Task to carry out: Restate the records exactly. Include all of them.

Stored items:
• • • • • • •

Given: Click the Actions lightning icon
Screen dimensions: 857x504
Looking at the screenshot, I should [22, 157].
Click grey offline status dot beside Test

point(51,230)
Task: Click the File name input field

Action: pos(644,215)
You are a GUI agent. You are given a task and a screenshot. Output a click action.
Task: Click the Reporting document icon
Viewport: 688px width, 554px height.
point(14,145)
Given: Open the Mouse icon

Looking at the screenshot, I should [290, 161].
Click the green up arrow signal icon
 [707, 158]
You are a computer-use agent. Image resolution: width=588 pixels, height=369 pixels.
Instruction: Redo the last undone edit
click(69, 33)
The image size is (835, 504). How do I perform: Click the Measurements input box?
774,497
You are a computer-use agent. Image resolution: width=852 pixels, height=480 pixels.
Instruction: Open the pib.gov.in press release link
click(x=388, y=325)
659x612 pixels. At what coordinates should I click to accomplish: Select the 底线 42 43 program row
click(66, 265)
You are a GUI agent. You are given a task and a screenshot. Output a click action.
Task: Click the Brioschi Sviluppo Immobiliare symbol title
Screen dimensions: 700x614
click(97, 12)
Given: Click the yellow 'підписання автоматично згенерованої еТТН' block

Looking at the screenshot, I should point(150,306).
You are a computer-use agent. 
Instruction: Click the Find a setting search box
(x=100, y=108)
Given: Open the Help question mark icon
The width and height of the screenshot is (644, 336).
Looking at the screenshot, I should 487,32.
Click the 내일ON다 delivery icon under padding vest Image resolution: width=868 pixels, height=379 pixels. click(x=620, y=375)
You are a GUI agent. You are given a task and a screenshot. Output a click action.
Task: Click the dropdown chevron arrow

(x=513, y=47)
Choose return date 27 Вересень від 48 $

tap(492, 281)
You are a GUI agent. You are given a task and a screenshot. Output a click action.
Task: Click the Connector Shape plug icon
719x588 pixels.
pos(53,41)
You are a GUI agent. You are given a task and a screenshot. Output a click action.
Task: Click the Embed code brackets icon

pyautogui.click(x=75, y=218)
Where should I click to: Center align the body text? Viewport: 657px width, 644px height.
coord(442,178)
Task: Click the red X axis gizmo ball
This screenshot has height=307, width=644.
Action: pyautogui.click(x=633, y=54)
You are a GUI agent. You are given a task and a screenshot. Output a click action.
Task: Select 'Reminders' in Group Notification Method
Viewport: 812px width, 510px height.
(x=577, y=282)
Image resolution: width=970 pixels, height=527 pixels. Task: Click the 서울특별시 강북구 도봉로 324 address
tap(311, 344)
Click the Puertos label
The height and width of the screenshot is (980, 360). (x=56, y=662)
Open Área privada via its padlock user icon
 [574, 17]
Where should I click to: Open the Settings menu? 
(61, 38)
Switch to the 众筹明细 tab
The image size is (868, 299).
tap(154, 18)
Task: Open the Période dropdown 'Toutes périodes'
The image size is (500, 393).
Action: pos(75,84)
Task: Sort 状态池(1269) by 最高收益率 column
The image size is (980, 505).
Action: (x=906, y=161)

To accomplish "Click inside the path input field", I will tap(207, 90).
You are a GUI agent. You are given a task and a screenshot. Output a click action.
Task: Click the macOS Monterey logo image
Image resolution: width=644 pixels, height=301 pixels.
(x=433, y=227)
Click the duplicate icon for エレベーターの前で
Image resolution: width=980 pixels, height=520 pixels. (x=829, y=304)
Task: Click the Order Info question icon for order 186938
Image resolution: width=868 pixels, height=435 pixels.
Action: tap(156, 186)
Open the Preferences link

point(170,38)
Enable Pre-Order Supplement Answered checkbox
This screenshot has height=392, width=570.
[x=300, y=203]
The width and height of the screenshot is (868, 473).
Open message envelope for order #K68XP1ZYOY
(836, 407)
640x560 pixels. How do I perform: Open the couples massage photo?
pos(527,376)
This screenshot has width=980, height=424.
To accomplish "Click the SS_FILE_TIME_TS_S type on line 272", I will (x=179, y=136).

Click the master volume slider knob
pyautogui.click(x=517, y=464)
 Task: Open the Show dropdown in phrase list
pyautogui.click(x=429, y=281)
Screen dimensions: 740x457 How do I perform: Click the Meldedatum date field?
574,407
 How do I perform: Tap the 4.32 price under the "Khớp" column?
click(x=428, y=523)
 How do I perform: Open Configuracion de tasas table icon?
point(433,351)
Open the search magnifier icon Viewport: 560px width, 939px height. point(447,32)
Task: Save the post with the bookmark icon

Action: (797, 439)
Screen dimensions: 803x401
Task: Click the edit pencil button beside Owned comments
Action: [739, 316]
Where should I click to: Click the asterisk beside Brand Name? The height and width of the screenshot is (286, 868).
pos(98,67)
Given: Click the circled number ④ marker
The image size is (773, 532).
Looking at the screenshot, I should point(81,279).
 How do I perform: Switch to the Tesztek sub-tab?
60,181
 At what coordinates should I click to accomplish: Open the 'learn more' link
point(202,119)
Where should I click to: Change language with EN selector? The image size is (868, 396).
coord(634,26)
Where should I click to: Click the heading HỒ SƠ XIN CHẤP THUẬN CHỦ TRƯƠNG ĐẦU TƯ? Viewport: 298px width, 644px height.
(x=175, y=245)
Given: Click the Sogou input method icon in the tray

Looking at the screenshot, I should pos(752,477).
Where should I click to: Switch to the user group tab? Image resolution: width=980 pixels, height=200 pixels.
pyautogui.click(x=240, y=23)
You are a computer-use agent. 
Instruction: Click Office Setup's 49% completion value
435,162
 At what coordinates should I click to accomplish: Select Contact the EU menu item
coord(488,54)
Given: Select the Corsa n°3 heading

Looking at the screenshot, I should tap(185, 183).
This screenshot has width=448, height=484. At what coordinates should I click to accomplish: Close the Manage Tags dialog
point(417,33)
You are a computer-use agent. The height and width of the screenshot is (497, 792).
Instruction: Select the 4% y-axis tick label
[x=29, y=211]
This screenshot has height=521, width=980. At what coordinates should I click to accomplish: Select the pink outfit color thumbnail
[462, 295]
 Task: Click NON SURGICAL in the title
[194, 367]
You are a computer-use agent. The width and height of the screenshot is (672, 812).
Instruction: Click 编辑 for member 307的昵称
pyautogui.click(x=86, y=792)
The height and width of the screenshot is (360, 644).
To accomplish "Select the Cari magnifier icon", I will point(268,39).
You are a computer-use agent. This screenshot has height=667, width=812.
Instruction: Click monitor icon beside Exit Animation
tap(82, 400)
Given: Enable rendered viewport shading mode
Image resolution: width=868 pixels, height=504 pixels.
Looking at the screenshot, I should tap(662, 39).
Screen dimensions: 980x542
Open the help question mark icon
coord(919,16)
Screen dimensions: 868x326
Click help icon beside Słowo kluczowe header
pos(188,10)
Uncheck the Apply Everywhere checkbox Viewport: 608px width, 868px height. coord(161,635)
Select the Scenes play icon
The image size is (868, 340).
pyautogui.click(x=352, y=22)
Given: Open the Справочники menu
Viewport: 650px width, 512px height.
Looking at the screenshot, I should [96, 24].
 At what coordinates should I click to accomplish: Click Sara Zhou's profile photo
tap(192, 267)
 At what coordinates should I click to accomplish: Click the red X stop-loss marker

• • • • • • •

Output of the task:
Given: Click the Actions lightning icon
Screen dimensions: 857x504
Looking at the screenshot, I should [22, 157].
Click grey offline status dot beside Test

point(51,230)
Task: Click the File name input field

Action: pos(644,215)
You are a GUI agent. You are given a task and a screenshot. Output a click action.
Task: Click the Reporting document icon
Viewport: 688px width, 554px height.
point(14,145)
Given: Open the Mouse icon

Looking at the screenshot, I should [290, 161].
Click the green up arrow signal icon
 [707, 158]
You are a computer-use agent. Image resolution: width=588 pixels, height=369 pixels.
Instruction: Redo the last undone edit
click(69, 33)
The image size is (835, 504). How do I perform: Click the Measurements input box?
774,497
You are a computer-use agent. Image resolution: width=852 pixels, height=480 pixels.
Instruction: Open the pib.gov.in press release link
click(x=388, y=325)
659x612 pixels. At what coordinates should I click to accomplish: Select the 底线 42 43 program row
click(66, 265)
You are a GUI agent. You are given a task and a screenshot. Output a click action.
Task: Click the Brioschi Sviluppo Immobiliare symbol title
Screen dimensions: 700x614
click(97, 12)
Given: Click the yellow 'підписання автоматично згенерованої еТТН' block

Looking at the screenshot, I should point(150,306).
You are a computer-use agent. 
Instruction: Click the Find a setting search box
(x=100, y=108)
Given: Open the Help question mark icon
The width and height of the screenshot is (644, 336).
Looking at the screenshot, I should 487,32.
Click the 내일ON다 delivery icon under padding vest Image resolution: width=868 pixels, height=379 pixels. click(x=620, y=375)
You are a GUI agent. You are given a task and a screenshot. Output a click action.
Task: Click the dropdown chevron arrow

(x=513, y=47)
Choose return date 27 Вересень від 48 $

tap(492, 281)
You are a GUI agent. You are given a task and a screenshot. Output a click action.
Task: Click the Connector Shape plug icon
719x588 pixels.
pos(53,41)
You are a GUI agent. You are given a task and a screenshot. Output a click action.
Task: Click the Embed code brackets icon

pyautogui.click(x=75, y=218)
Where should I click to: Center align the body text? Viewport: 657px width, 644px height.
coord(442,178)
Task: Click the red X axis gizmo ball
This screenshot has height=307, width=644.
Action: pyautogui.click(x=633, y=54)
You are a GUI agent. You are given a task and a screenshot. Output a click action.
Task: Select 'Reminders' in Group Notification Method
Viewport: 812px width, 510px height.
(x=577, y=282)
Image resolution: width=970 pixels, height=527 pixels. Task: Click the 서울특별시 강북구 도봉로 324 address
tap(311, 344)
Click the Puertos label
The height and width of the screenshot is (980, 360). (x=56, y=662)
Open Área privada via its padlock user icon
 [574, 17]
Where should I click to: Open the Settings menu? 
(61, 38)
Switch to the 众筹明细 tab
The image size is (868, 299).
tap(154, 18)
Task: Open the Période dropdown 'Toutes périodes'
The image size is (500, 393).
Action: pos(75,84)
Task: Sort 状态池(1269) by 最高收益率 column
The image size is (980, 505).
Action: (x=906, y=161)

To accomplish "Click inside the path input field", I will tap(207, 90).
You are a GUI agent. You are given a task and a screenshot. Output a click action.
Task: Click the macOS Monterey logo image
Image resolution: width=644 pixels, height=301 pixels.
(x=433, y=227)
Click the duplicate icon for エレベーターの前で
Image resolution: width=980 pixels, height=520 pixels. (x=829, y=304)
Task: Click the Order Info question icon for order 186938
Image resolution: width=868 pixels, height=435 pixels.
Action: tap(156, 186)
Open the Preferences link

point(170,38)
Enable Pre-Order Supplement Answered checkbox
This screenshot has height=392, width=570.
[x=300, y=203]
The width and height of the screenshot is (868, 473).
Open message envelope for order #K68XP1ZYOY
(836, 407)
640x560 pixels. How do I perform: Open the couples massage photo?
pos(527,376)
This screenshot has width=980, height=424.
To accomplish "Click the SS_FILE_TIME_TS_S type on line 272", I will (x=179, y=136).

Click the master volume slider knob
pyautogui.click(x=517, y=464)
 Task: Open the Show dropdown in phrase list
pyautogui.click(x=429, y=281)
Screen dimensions: 740x457 How do I perform: Click the Meldedatum date field?
574,407
 How do I perform: Tap the 4.32 price under the "Khớp" column?
click(x=428, y=523)
 How do I perform: Open Configuracion de tasas table icon?
point(433,351)
Open the search magnifier icon Viewport: 560px width, 939px height. point(447,32)
Task: Save the post with the bookmark icon

Action: (797, 439)
Screen dimensions: 803x401
Task: Click the edit pencil button beside Owned comments
Action: [739, 316]
Where should I click to: Click the asterisk beside Brand Name? The height and width of the screenshot is (286, 868).
pos(98,67)
Given: Click the circled number ④ marker
The image size is (773, 532).
Looking at the screenshot, I should point(81,279).
 How do I perform: Switch to the Tesztek sub-tab?
60,181
 At what coordinates should I click to accomplish: Open the 'learn more' link
point(202,119)
Where should I click to: Change language with EN selector? The image size is (868, 396).
coord(634,26)
Where should I click to: Click the heading HỒ SƠ XIN CHẤP THUẬN CHỦ TRƯƠNG ĐẦU TƯ? Viewport: 298px width, 644px height.
(x=175, y=245)
Given: Click the Sogou input method icon in the tray

Looking at the screenshot, I should pos(752,477).
Where should I click to: Switch to the user group tab? Image resolution: width=980 pixels, height=200 pixels.
pyautogui.click(x=240, y=23)
You are a computer-use agent. 
Instruction: Click Office Setup's 49% completion value
435,162
 At what coordinates should I click to accomplish: Select Contact the EU menu item
coord(488,54)
Given: Select the Corsa n°3 heading

Looking at the screenshot, I should tap(185, 183).
This screenshot has width=448, height=484. At what coordinates should I click to accomplish: Close the Manage Tags dialog
point(417,33)
You are a computer-use agent. The height and width of the screenshot is (497, 792).
Instruction: Select the 4% y-axis tick label
[x=29, y=211]
This screenshot has height=521, width=980. At what coordinates should I click to accomplish: Select the pink outfit color thumbnail
[462, 295]
 Task: Click NON SURGICAL in the title
[194, 367]
You are a computer-use agent. The width and height of the screenshot is (672, 812).
Instruction: Click 编辑 for member 307的昵称
pyautogui.click(x=86, y=792)
The height and width of the screenshot is (360, 644).
To accomplish "Select the Cari magnifier icon", I will point(268,39).
You are a computer-use agent. This screenshot has height=667, width=812.
Instruction: Click monitor icon beside Exit Animation
tap(82, 400)
Given: Enable rendered viewport shading mode
Image resolution: width=868 pixels, height=504 pixels.
Looking at the screenshot, I should tap(662, 39).
Screen dimensions: 980x542
Open the help question mark icon
coord(919,16)
Screen dimensions: 868x326
Click help icon beside Słowo kluczowe header
pos(188,10)
Uncheck the Apply Everywhere checkbox Viewport: 608px width, 868px height. coord(161,635)
Select the Scenes play icon
The image size is (868, 340).
pyautogui.click(x=352, y=22)
Given: Open the Справочники menu
Viewport: 650px width, 512px height.
Looking at the screenshot, I should [96, 24].
 At what coordinates should I click to accomplish: Click Sara Zhou's profile photo
tap(192, 267)
 At what coordinates should I click to accomplish: Click the red X stop-loss marker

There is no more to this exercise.